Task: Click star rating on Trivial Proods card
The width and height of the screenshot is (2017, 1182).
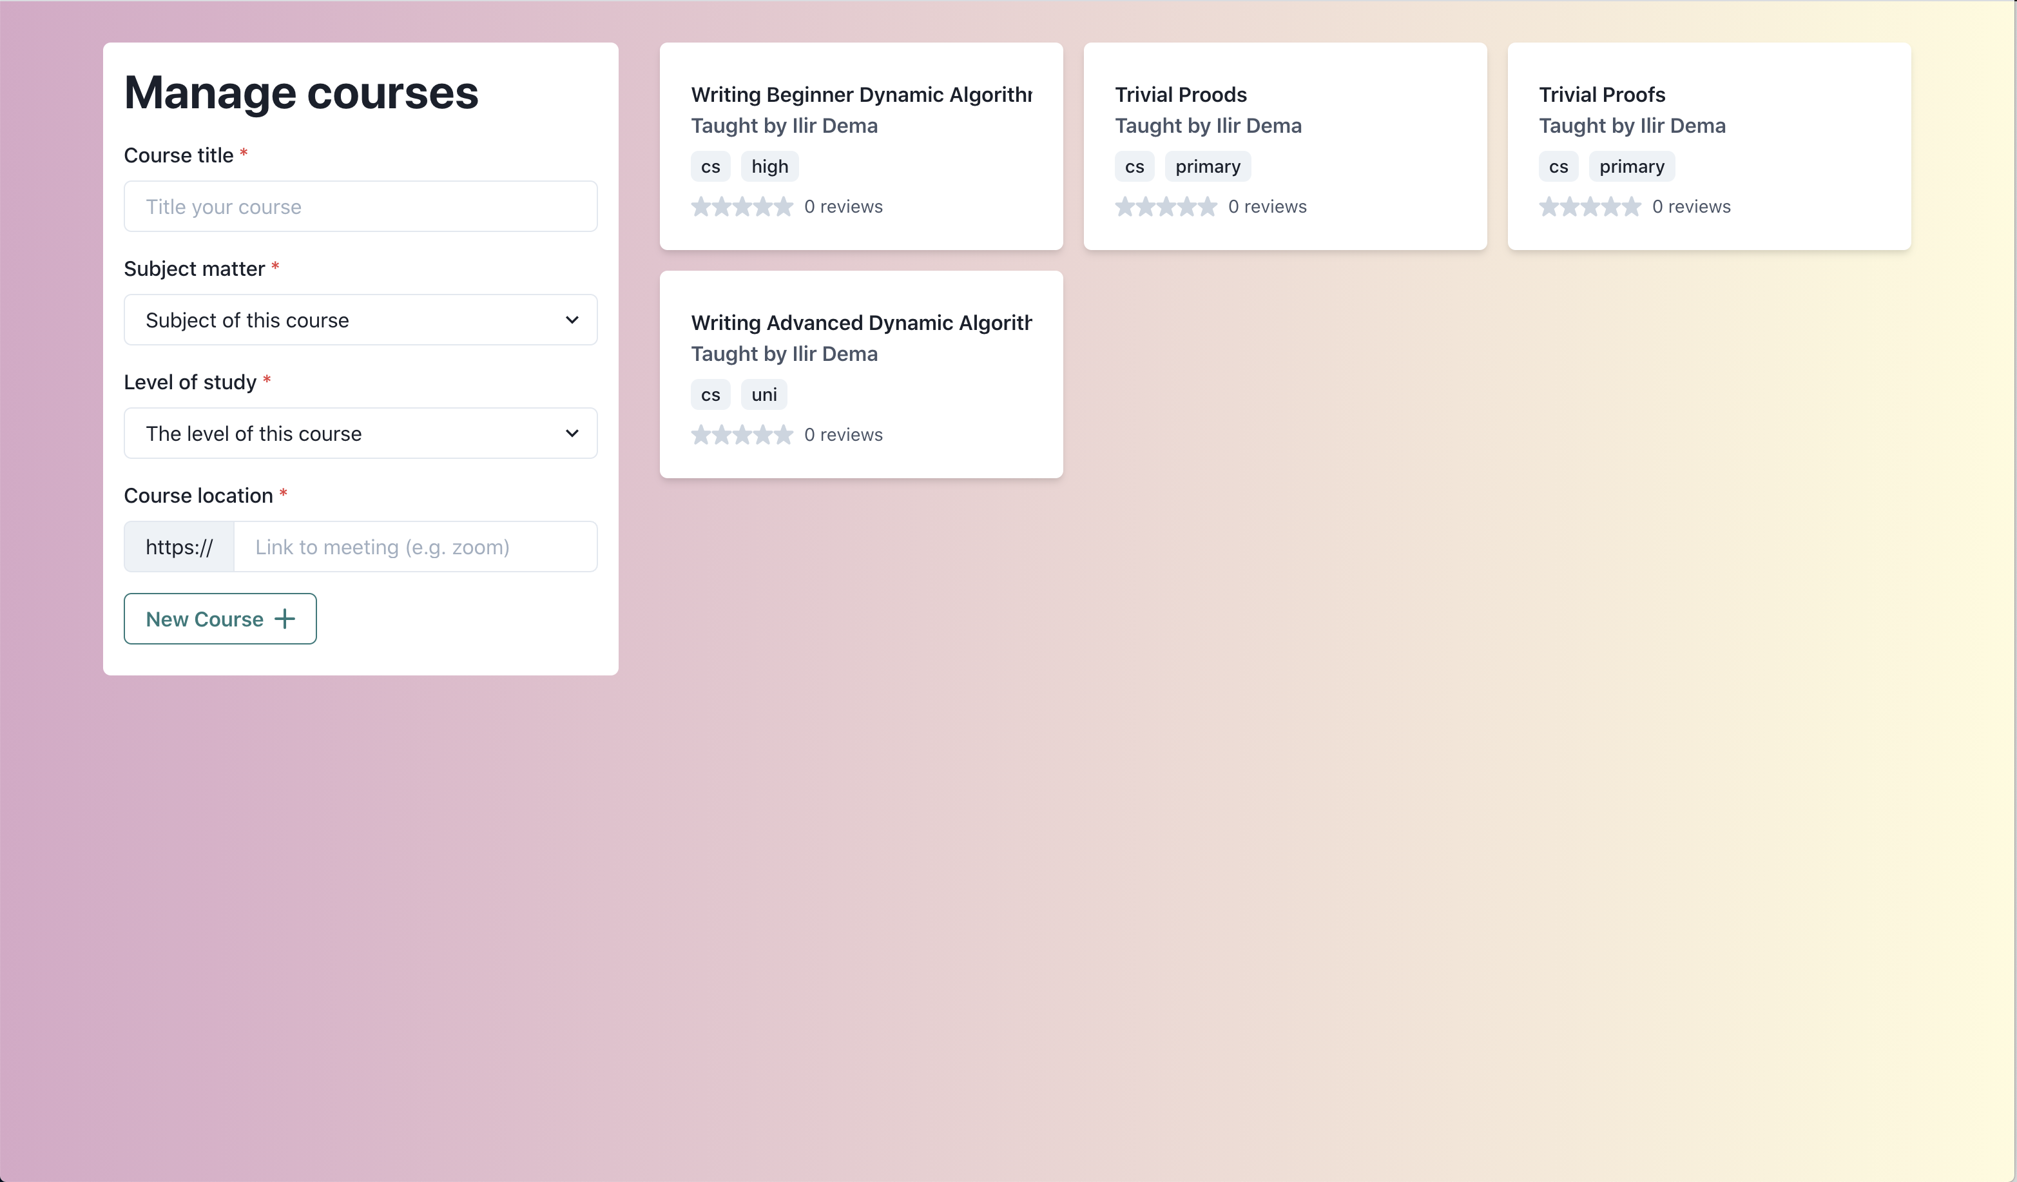Action: click(x=1165, y=206)
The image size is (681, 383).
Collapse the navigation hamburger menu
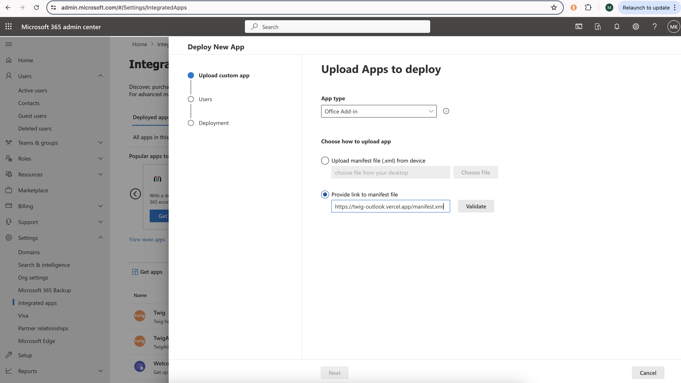[x=8, y=44]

------------------------------------------------

Make an exact copy of the whole listing, but don't bring over any pictures.

Response below:
Task: Click star rating on Trivial Proods card
The width and height of the screenshot is (2017, 1182).
Action: click(x=1165, y=206)
The image size is (681, 383).
Collapse the navigation hamburger menu
[x=8, y=44]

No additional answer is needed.